Suara yang terdengar berat dan tegas itu, membuat Devina mendongak dengan kening mengernyit heran, menatap sekeliling takut-takut dirinya masuk pada kelas yang salah. Namun begitu mendapati sosok Miranda yang melambaikan tangan, meyakinkannya bahwa ia berada di kelas yang benar, tapi...

“Kenapa tidak menjawab? Siapa yang menyuruh kamu masuk?” ulang suara itu lagi, tak lain adalah dosen yang tengah mengisi kelas hari ini. “Apakah kamu tidak melihat jam, Devina?” kembali laki-laki itu bertanya.

Devina yang sejak tadi menggenggam ponselnya, menyalakan benda pipih itu, lalu membandingkannya dengan jam yang ada di pergelangan tangannya. Ringisan kecil Devina keluarkan, lalu kembali mendongak dan menggaruk tengkuknya salah tingkah.

“Maaf Pak, saya kesiangan.” Cicit Devina pelan. Dan sontak saja semua penghuni kelas menertawakannya, membuat kelas yang semula sunyi berubah riuh.

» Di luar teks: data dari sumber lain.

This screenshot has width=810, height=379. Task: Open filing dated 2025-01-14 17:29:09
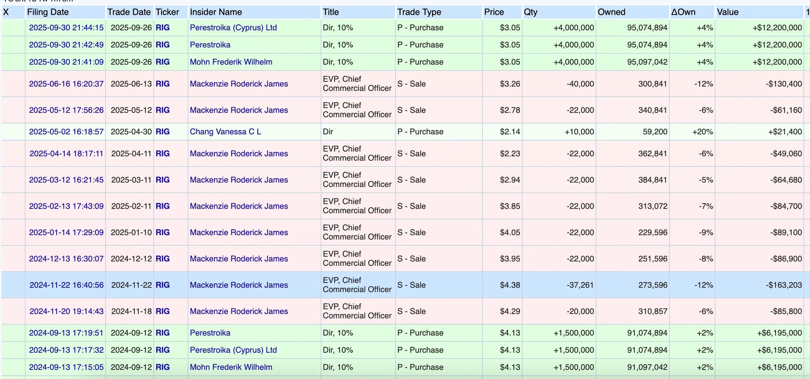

“Astaga, Dev, ekspresi lo itu gemesin banget tahu gak! Baru tahu gue kalau lo punya ekspresi lain selain datar dan dingin.” Celutuk salah satu mahasiswa yang berada di bangku paling ujung.

“Kalau aja gue rela di selingkuhin, gak akan pikir dua kali gue untuk nembak lo, Dev.” Satu lagi celetukan yang terdengar, hingga suara deheman dari sang dosen menghentikan kericuhan kelas.

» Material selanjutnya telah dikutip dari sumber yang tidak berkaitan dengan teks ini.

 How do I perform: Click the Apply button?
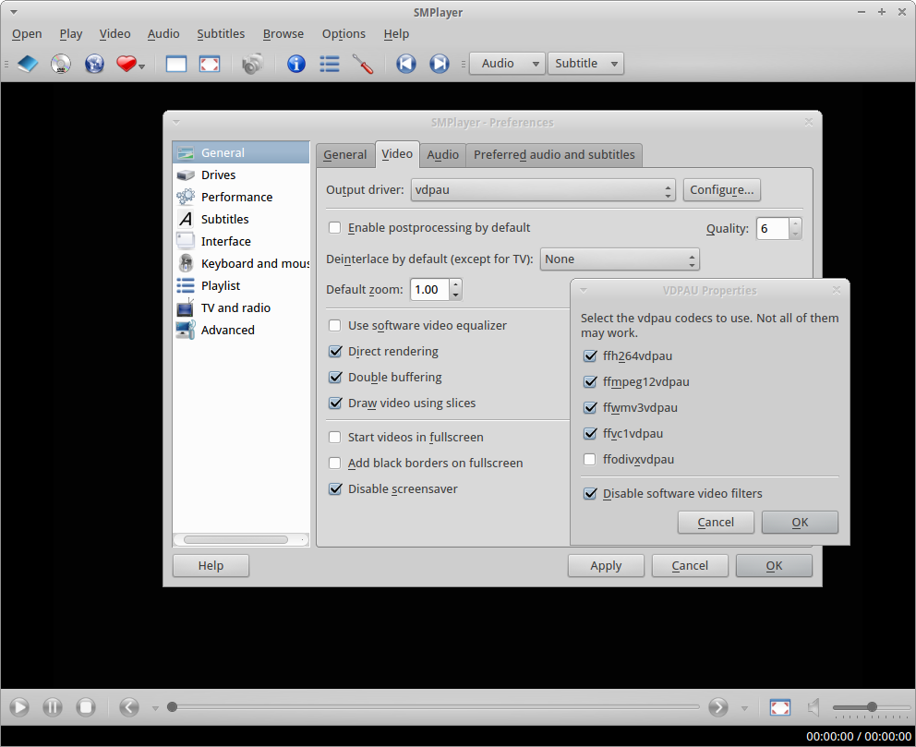click(x=606, y=565)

“Kamu bukan lagi kesiangan, Devina, tapi sudah sangat terlambat. Kenapa baru datang?” tanya dosen itu, dengan raut wajah datar dan suara yang dingin. Devina meringis pelan, baru kali ini mendapati dosen mudanya berbicara menggunakan nada itu, senyumnya tak lagi ada, dan itu membuat Devina merasa aneh.

“Saya bangun kesiangan, Pak, dan gak lihat jam.” Devina menjawab jujur mengenai apa yang terjadi pada paginya yang memang sial ini. Ia cukup malu karena bertahan di depan, di omeli dosen idola kampus dengan di saksikan teman-teman sekelasnya.

“Setelah kelas selesai, kamu ke ruangan saya.” Kata Sadewa dengan tegas, lalu meminta Devina untuk duduk lewat tatapan matanya. Meskipun inginnya memaki dosennya itu, Devina berusaha untuk meredamnya dan memilih mengangguk, lalu melangkah menuju kursinya.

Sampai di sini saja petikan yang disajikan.